Heather Wolfe is Curator of Manuscripts at the Folger Shakespeare Library. She received an MLIS from UCLA and a PhD from the University of Cambridge. She is currently principal investigator of Early Modern Manuscripts Online (emmo.folger.edu), co-principal investigator of Shakespeare’s World (shakespearesworld.org), curator of Shakespeare Documented (shakespearedocumented.org) and is co-director of the multi-year, $1.5 million research project Before 'Farm to Table': Early Modern Foodways and Cultures, a Mellon initiative in collaborative research at the Folger Institute of the Folger Shakespeare Library. Her first book, Elizabeth Cary, Lady Falkland: Life and Letters (2000) received the Josephine Roberts Scholarly Edition Award from the Society for the Study of Early Modern Women. She has written widely on the intersections between manuscript and print culture in early modern England, and also edited The Trevelyon Miscellany of 1608 (2007), The Literary Career and Legacy of Elizabeth Cary (2007), and, with Alan Stewart, Letterwriting in Renaissance England (2004). Her most recent research explores early modern filing systems and the social circulation of writing paper and blank books.
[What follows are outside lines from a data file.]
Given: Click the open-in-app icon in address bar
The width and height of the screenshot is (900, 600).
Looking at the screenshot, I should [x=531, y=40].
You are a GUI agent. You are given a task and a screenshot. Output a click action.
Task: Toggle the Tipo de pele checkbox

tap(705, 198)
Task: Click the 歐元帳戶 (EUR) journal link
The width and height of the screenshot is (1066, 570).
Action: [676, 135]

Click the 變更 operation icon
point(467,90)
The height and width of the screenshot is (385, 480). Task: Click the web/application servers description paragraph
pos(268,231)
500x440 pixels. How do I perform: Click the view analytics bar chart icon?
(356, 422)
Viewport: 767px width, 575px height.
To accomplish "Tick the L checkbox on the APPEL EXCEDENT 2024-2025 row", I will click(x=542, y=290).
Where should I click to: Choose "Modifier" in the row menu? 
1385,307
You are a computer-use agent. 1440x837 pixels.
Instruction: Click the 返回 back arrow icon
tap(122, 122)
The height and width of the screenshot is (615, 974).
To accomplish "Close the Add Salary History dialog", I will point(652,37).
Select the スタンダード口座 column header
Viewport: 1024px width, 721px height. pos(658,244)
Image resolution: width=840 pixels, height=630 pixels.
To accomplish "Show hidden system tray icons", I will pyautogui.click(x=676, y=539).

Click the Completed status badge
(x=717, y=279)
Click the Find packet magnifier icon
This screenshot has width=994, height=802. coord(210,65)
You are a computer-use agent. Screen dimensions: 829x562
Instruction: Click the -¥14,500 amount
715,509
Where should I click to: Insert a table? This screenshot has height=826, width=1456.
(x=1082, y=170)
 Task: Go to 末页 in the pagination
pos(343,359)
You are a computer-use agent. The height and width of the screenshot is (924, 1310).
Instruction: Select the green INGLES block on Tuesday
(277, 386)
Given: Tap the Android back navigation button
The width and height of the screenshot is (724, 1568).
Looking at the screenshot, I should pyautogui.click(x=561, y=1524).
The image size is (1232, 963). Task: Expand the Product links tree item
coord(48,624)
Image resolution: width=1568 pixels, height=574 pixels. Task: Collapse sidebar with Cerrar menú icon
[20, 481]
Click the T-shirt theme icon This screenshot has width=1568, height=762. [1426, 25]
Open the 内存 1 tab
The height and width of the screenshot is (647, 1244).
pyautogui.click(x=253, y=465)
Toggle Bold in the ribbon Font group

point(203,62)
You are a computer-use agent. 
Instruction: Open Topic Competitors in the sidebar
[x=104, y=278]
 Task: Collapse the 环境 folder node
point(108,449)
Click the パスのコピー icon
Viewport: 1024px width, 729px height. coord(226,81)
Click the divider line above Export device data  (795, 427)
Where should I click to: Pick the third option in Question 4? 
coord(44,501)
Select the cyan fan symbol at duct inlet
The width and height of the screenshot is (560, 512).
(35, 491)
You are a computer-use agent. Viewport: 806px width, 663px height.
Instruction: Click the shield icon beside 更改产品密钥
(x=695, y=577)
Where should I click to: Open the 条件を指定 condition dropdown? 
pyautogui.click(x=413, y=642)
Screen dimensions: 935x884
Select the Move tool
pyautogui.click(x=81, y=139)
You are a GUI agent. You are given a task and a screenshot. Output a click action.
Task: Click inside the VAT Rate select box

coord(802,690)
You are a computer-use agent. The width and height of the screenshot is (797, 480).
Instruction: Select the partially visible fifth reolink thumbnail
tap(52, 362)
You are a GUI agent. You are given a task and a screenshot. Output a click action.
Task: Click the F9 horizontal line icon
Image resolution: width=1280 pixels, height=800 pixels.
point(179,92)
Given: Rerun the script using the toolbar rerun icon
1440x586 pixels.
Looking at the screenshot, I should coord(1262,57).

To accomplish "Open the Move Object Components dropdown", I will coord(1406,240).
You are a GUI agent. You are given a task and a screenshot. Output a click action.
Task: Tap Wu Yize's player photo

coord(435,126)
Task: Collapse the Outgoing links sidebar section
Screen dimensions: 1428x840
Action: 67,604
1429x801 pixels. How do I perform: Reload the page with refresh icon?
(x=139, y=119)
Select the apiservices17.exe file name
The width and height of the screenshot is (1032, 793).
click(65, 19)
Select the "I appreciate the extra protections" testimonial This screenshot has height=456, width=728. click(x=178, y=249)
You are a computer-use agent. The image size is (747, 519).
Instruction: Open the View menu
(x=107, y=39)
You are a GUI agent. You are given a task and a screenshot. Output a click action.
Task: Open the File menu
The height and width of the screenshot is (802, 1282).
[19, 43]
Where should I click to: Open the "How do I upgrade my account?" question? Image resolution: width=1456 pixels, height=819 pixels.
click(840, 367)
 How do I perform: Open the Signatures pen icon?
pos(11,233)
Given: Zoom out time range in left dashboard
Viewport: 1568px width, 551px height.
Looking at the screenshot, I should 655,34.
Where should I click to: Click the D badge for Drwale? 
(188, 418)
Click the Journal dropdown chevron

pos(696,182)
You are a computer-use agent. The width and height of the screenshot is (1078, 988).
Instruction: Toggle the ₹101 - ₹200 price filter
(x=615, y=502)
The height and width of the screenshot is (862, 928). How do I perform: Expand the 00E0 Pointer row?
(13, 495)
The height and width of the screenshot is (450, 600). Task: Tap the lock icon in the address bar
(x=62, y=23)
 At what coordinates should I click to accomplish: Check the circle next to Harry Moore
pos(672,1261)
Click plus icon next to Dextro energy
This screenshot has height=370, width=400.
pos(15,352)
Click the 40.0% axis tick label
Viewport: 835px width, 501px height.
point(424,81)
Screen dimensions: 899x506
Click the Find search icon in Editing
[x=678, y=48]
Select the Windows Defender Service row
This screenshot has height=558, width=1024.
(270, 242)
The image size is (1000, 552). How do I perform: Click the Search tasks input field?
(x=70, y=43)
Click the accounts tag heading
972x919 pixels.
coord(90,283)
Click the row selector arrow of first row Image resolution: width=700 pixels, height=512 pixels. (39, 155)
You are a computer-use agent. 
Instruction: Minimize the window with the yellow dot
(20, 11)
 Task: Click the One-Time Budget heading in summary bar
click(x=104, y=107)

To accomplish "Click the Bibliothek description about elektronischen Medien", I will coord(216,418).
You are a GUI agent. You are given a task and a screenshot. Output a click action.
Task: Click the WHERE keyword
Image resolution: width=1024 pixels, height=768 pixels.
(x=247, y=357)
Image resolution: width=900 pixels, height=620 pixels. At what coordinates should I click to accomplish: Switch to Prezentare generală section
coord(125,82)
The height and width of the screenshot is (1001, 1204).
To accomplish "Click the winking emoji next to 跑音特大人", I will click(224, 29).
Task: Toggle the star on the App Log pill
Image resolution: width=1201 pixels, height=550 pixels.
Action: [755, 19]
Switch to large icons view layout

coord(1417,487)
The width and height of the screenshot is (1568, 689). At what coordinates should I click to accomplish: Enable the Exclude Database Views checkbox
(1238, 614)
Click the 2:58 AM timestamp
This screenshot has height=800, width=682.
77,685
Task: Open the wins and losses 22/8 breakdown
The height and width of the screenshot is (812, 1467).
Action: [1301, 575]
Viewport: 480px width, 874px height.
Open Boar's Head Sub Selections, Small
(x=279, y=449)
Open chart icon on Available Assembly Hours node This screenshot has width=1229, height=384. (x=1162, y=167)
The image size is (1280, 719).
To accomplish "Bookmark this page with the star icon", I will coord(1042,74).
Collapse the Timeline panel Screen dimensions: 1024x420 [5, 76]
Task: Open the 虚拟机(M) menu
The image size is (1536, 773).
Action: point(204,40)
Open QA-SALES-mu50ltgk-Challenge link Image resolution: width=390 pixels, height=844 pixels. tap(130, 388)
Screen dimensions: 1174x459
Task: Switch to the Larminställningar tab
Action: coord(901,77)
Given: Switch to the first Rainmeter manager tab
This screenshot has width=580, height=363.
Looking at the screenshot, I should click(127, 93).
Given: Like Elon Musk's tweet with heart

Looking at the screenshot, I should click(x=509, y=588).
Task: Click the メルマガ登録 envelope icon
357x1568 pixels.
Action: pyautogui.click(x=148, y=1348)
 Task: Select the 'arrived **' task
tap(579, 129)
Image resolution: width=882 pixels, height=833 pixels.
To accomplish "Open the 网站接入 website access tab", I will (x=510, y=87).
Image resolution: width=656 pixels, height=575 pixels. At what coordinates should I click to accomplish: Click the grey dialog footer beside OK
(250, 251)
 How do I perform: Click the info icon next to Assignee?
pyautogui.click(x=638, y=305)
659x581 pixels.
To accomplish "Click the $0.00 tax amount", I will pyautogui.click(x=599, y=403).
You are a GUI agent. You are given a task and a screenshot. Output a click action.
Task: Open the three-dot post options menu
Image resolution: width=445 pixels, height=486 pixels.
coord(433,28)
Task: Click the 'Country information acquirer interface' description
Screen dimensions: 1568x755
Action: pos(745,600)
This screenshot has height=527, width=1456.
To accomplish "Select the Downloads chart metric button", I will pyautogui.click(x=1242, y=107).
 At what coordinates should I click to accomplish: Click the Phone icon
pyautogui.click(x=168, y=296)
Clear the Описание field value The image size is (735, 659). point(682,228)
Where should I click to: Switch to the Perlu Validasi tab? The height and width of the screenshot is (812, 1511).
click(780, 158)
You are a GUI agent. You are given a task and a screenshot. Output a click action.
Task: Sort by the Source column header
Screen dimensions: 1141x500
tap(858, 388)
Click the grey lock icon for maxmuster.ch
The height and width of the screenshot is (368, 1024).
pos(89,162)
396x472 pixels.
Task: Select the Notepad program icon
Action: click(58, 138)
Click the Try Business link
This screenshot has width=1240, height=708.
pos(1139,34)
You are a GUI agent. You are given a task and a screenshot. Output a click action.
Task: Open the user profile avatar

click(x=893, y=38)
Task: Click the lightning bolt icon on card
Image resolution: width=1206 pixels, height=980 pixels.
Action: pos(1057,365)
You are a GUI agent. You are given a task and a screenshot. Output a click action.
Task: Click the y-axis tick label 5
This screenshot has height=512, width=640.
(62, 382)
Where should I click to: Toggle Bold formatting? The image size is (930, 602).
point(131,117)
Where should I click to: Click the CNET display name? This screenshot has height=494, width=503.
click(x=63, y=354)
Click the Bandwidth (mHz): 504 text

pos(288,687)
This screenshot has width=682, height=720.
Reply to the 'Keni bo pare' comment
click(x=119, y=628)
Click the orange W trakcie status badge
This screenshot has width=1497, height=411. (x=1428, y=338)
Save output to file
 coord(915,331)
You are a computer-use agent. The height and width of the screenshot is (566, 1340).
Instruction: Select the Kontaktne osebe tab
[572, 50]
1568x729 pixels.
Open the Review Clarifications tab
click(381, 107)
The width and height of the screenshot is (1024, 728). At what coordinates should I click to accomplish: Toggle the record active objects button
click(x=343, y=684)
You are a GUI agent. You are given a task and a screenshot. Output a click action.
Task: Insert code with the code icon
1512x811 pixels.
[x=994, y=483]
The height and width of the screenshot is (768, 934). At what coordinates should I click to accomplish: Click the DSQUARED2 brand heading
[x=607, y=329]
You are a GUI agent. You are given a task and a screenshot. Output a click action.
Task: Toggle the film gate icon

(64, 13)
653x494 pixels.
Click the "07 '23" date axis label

Elizabeth DeBold is the Assistant Curator of Collections at the Folger Shakespeare Library. As a member of the curatorial team, she has assisted with numerous projects and exhibitions, including Shakespeare Documented (www.shakespearedocumented.org), Shakespeare, Life of an Icon, and Beyond Words: Book Illustration in the Age of Shakespeare. Prior to coming to the Folger, she graduated with her Master’s of Science in Library Science from UNC-Chapel Hill, and held a position as part of an IMLS-funded grant at the Duke University Divinity School Library.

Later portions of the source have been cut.